PAGE EXTRACT ▸
Music Therapy Helps Relieve Pain in Adults with Sickle Cell Disease, Pilot Trial Suggests
Music therapy can help ease pain in adults with sickle cell disease (SCD), a pilot study showed. A single session of music improvisation with a music therapist helped significantly diminish the intensity of patients’ pain and uplift their moods, the study noted.
The research, titled “The Effects of a Single Electronic Music Improvisation Session on the Pain of Adults with Sickle Cell Disease: A Mixed Methods Pilot Study,” was published in the Journal of Music Therapy.
Many patients with sickle cell disease, particularly adults, often experience episodes of pain, including acute pain crises, chronic pain, and neuropathic (nerve) pain.
Pain can result from chronic inflammation due to the obstruction of blood circulation by sickled red blood cells. Organ damage and increased sensitivity to pain due to the use of opioids as painkillers also can occur.
Other contributors include psychological, social, cultural, and spiritual factors.
“Therefore, pain is a multidimensional, personal phenomenon requiring a multimodal approach,” researchers said.
Music therapy can influence the sensory, cognitive, and affective dimensions of a patient’s pain while avoiding the side effects that many painkillers have. Music is capable of refocusing a patient’s attention away from painful stimuli and reduce the feeling of pain.
The pilot study, led by researchers at University Hospitals Connor Integrative Health Network and Seidman Cancer Center in Cleveland, Ohio, investigated the feasibility and efficacy of using electronic music improvisation to relieve pain in adults with sickle cell disease.
In the randomized controlled trial, 60 adult patients were assigned to one of three 20-minute conditions: a session with a music therapist, a session of recorded music listening, or no intervention at all (the control group). All participants continued to receive standard of care treatment.
Both music interventions were adapted to patient preferences. The music improvisation session was created according to patients’ favorite genres: rhythm and blues, gospel, soul, hip-hop, or jazz. In the music listening group, patients selected the music they wanted to listen to.
Compared to the control, a single session with a music therapist reduced by five times the intensity of pain, as measured by the VASPI scale, and raised by 11 times the patients’ moods, as assessed by the VASMOOD scale.
Music listening uplifted patients’ moods but did not reduce the pain’s intensity, suggesting that engagement with a musical therapist is important.

TASK INSTRUCTIONS ▸
1. The sickle cell music therapy article concludes that engagement with a music therapist is important. In one to three sentences, explain what finding the article gives for this conclusion.
2. In the sickle cell music therapy article, rewrite the part that opens with the words "Pain can result" and closes with "and spiritual factors.", replacing "chronic inflammation" with "persistent inflammation".

DATA TO EXAMINE ▸
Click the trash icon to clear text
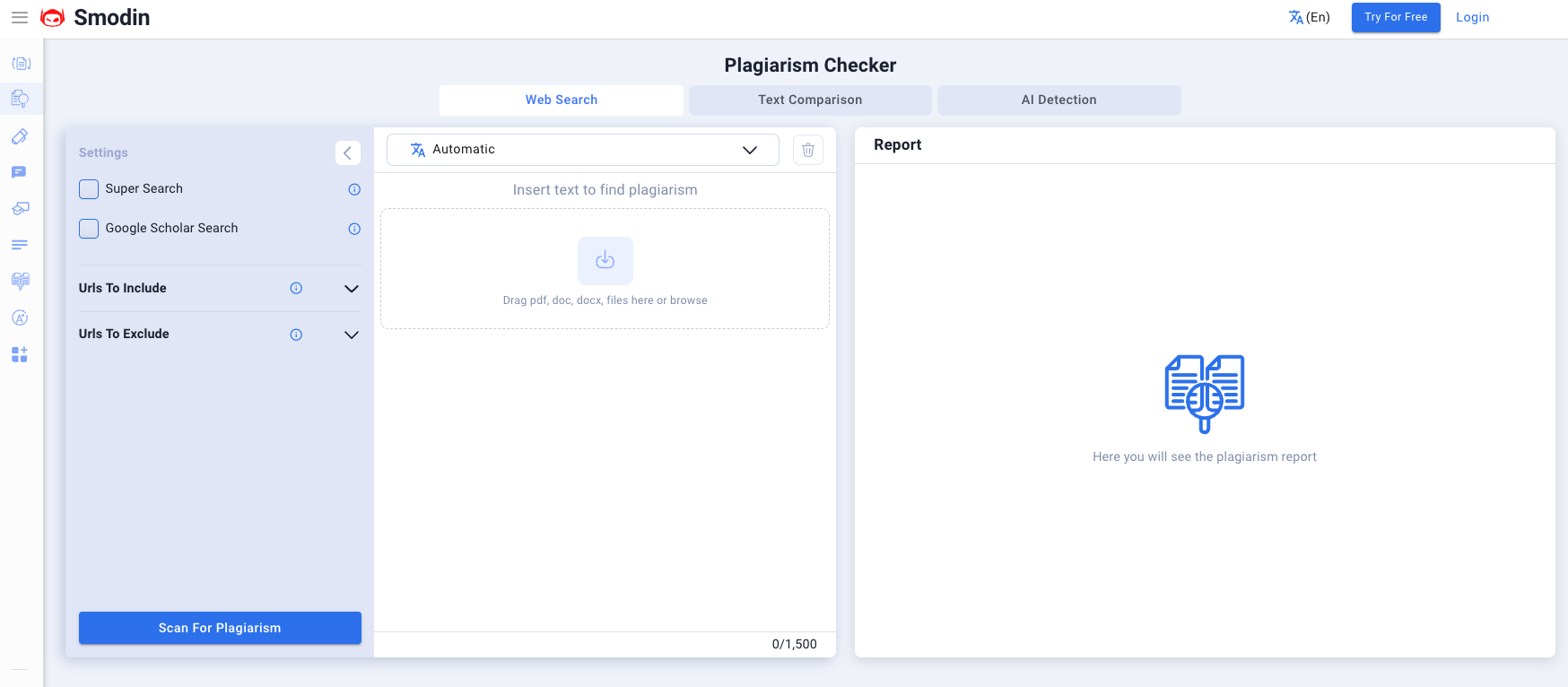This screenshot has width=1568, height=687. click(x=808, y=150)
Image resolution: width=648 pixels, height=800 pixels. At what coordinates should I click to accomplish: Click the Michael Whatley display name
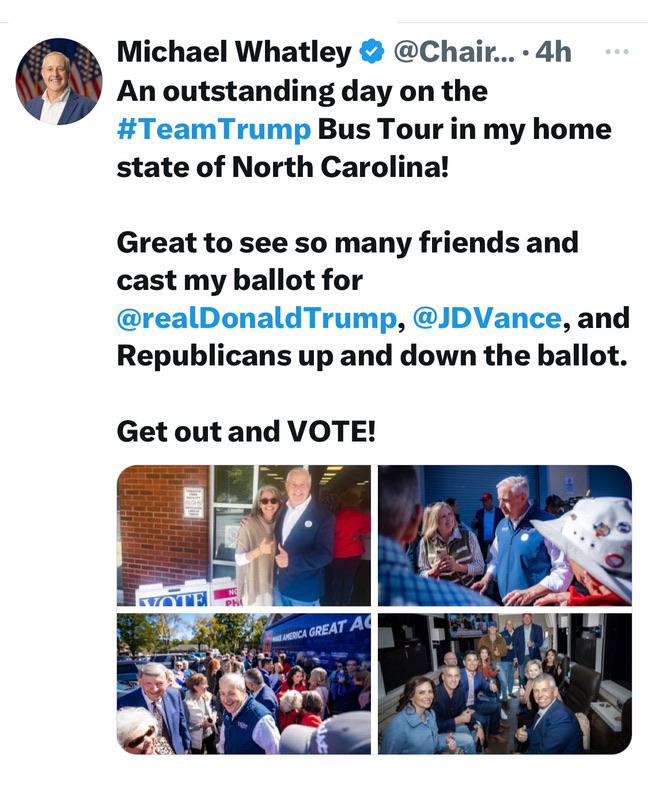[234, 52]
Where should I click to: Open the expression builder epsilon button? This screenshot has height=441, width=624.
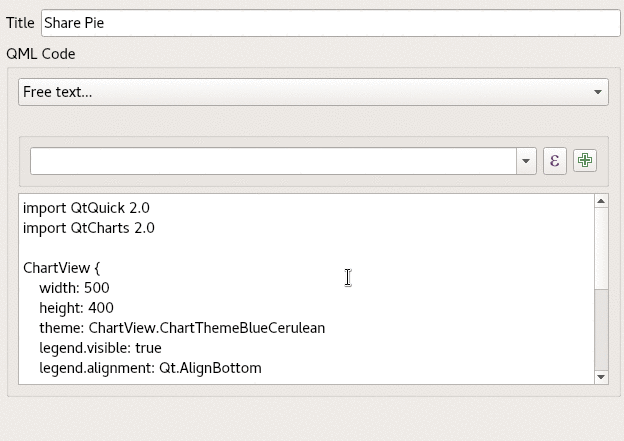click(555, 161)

...

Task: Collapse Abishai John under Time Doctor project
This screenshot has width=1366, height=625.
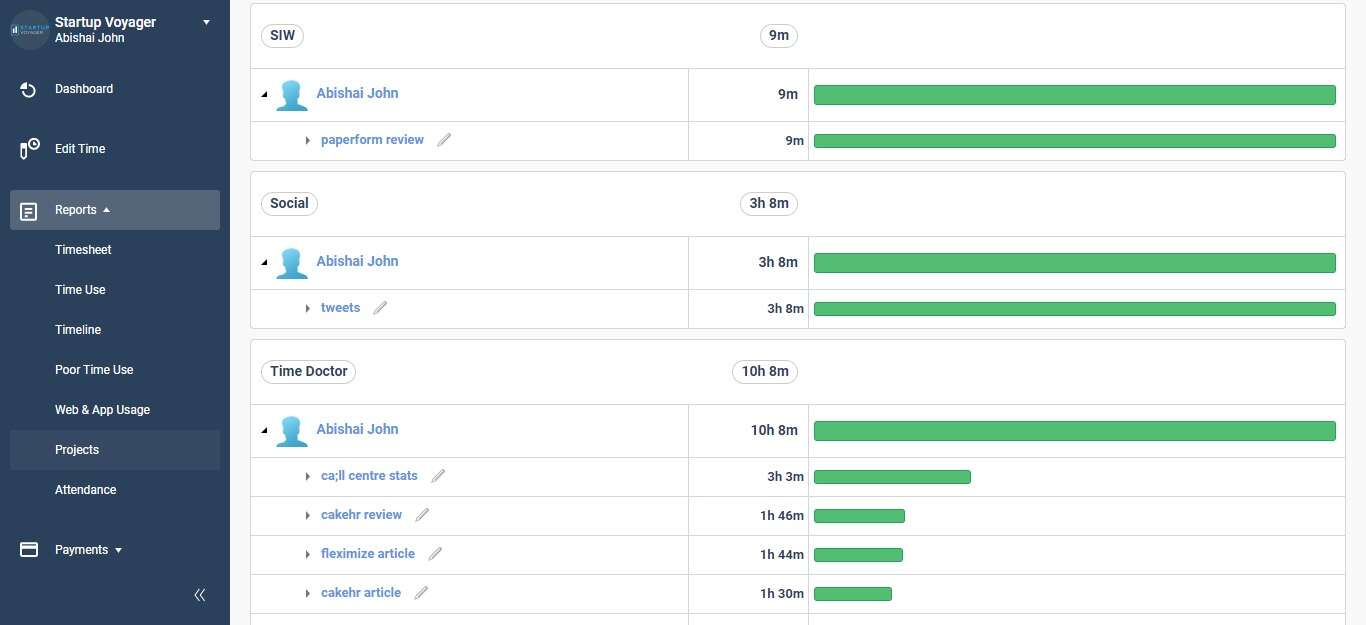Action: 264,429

...

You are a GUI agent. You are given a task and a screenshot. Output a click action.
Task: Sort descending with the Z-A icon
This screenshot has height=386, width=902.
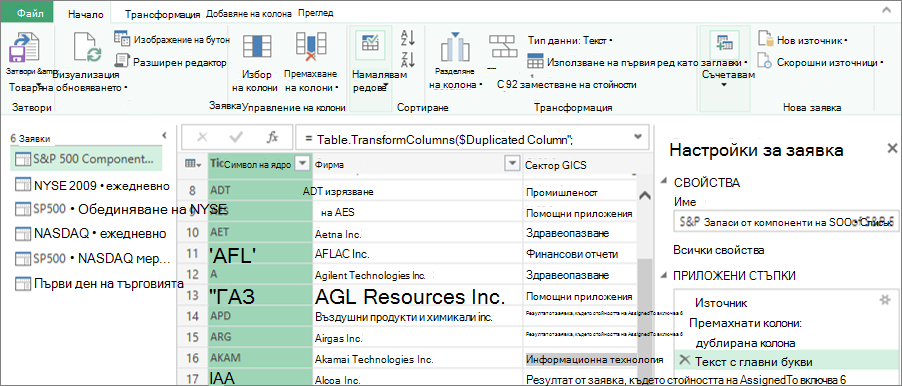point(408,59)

SOLUTIONS FOR EACH TASK ▸
1. Compared with the control group, a single session with a music therapist reduced pain intensity fivefold and raised patients' moods elevenfold. Listening to recorded music uplifted moods but did not reduce pain intensity.

2.
Pain can result from persistent inflammation due to the obstruction of blood circulation by sickled red blood cells. Organ damage and increased sensitivity to pain due to the use of opioids as painkillers also can occur.
Other contributors include psychological, social, cultural, and spiritual factors.